■ **Instructions**:
1 – In the forum thread, what reason was the writer given for being unable to order the Comfort Pack and the Light & Rain Sensor Pack together?
2 – List every line of the records that contains the string "pixels".

I was discussing the options included in the Comfort Pack and Light & Rain Sensor Pack with an Audi Dealer last week as I wanted to know if there was any discount on the two packages together as you they were repeating the same items i.e light & rain sensors, effectively you are paying twice for the same options in two different packs and only gaining say one other item that you may want, I was told that you cant order them both together as they cancel each other out, so if as in my case I wanted the dimming door mirrors with the Comfort Pack I would have to purchase these as an individual option and not be able to specify the Light & Rain Sensor Pack just to include them, as the two packs cancel each other out. Hope this helps but I appreciate you may have been told different so I am unable to confirm which account is right. The indication that there is a problem with one of your packs may be this issue?


----------



## pmw103 (Jul 28, 2010)

Hi All, 
It looks like the brochure on the web has been updated.

■ **Given data**:
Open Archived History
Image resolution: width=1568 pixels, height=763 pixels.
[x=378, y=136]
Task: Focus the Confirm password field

* * *

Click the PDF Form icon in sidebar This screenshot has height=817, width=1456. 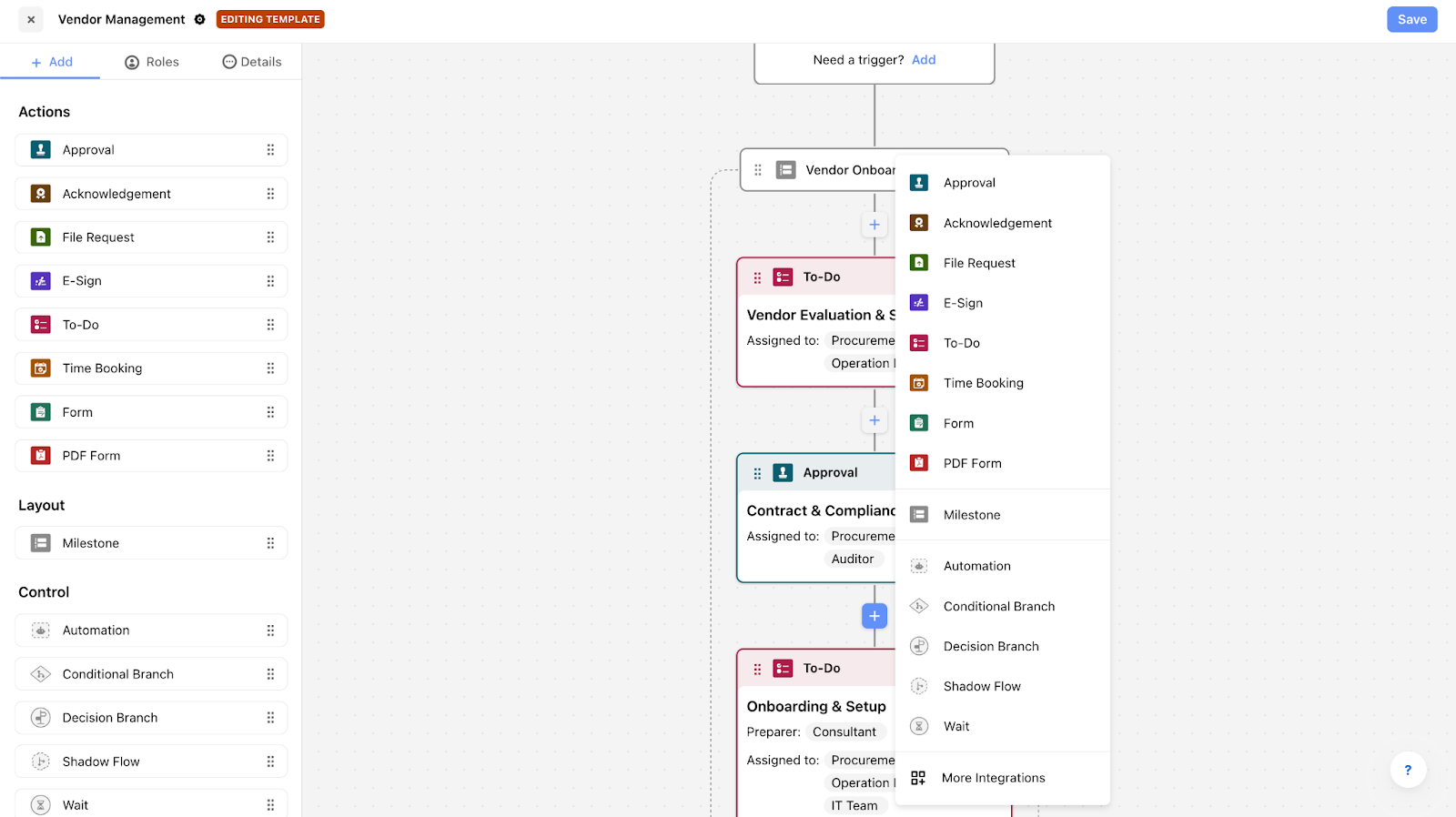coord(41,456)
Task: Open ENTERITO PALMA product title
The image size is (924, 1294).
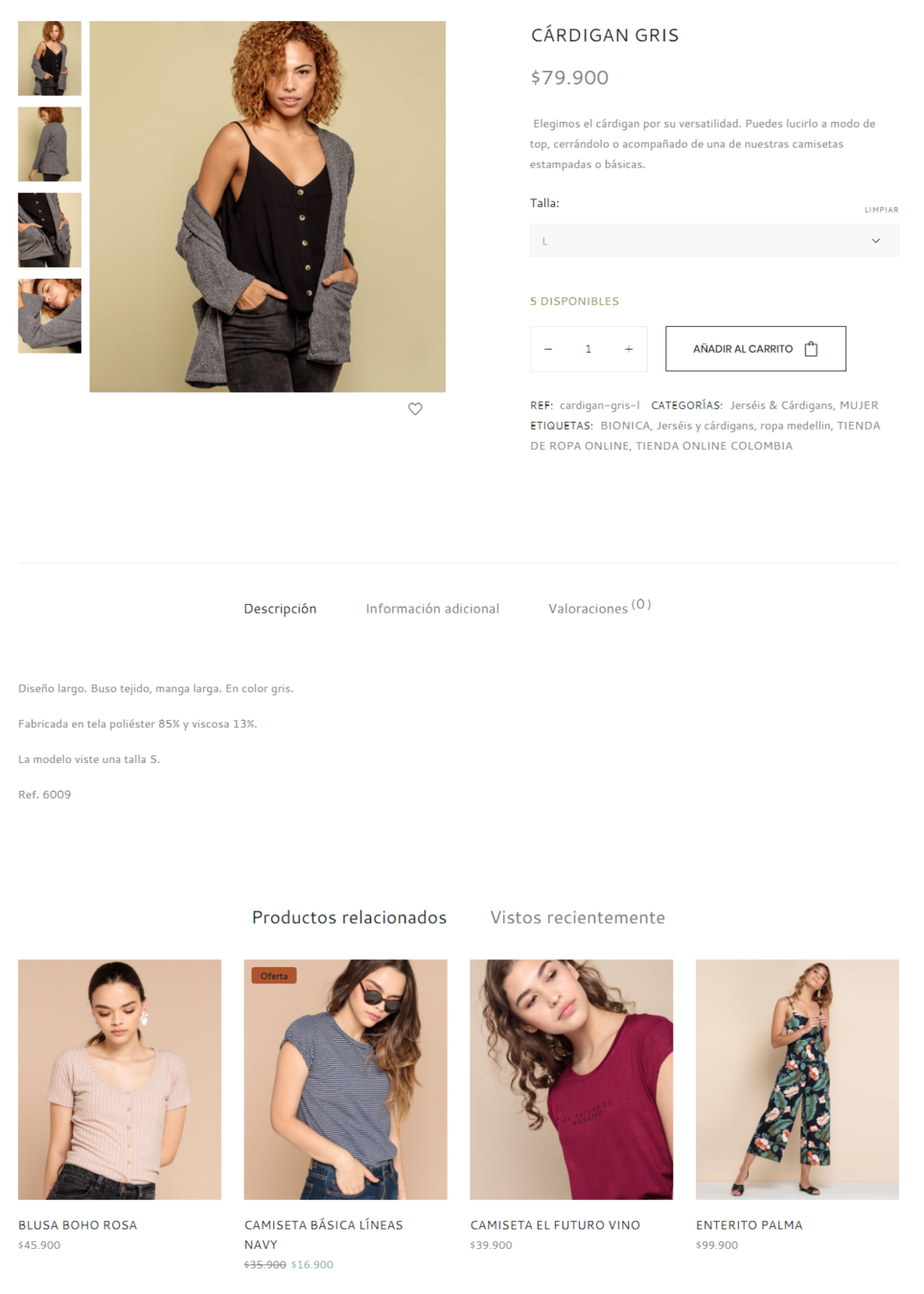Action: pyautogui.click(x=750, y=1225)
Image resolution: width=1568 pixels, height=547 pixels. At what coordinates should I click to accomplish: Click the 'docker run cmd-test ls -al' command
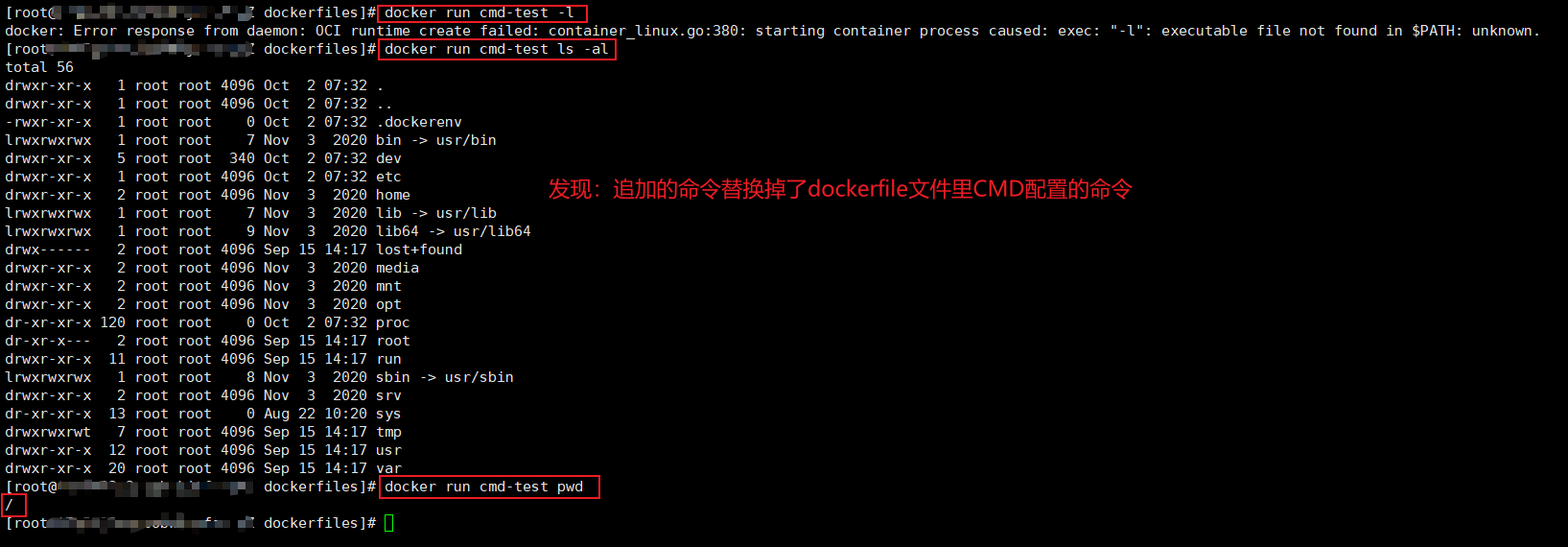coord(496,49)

■ **Solutions**:
1 – The writer was told that the two packs cancel each other out.

2 –
Image resolution: width=1568 pixels, height=763 pixels.
Image resolution: width=1568 pixels, height=547 pixels. At what coordinates should I click to accomplish: Click the 'docker run cmd-test ls -al' command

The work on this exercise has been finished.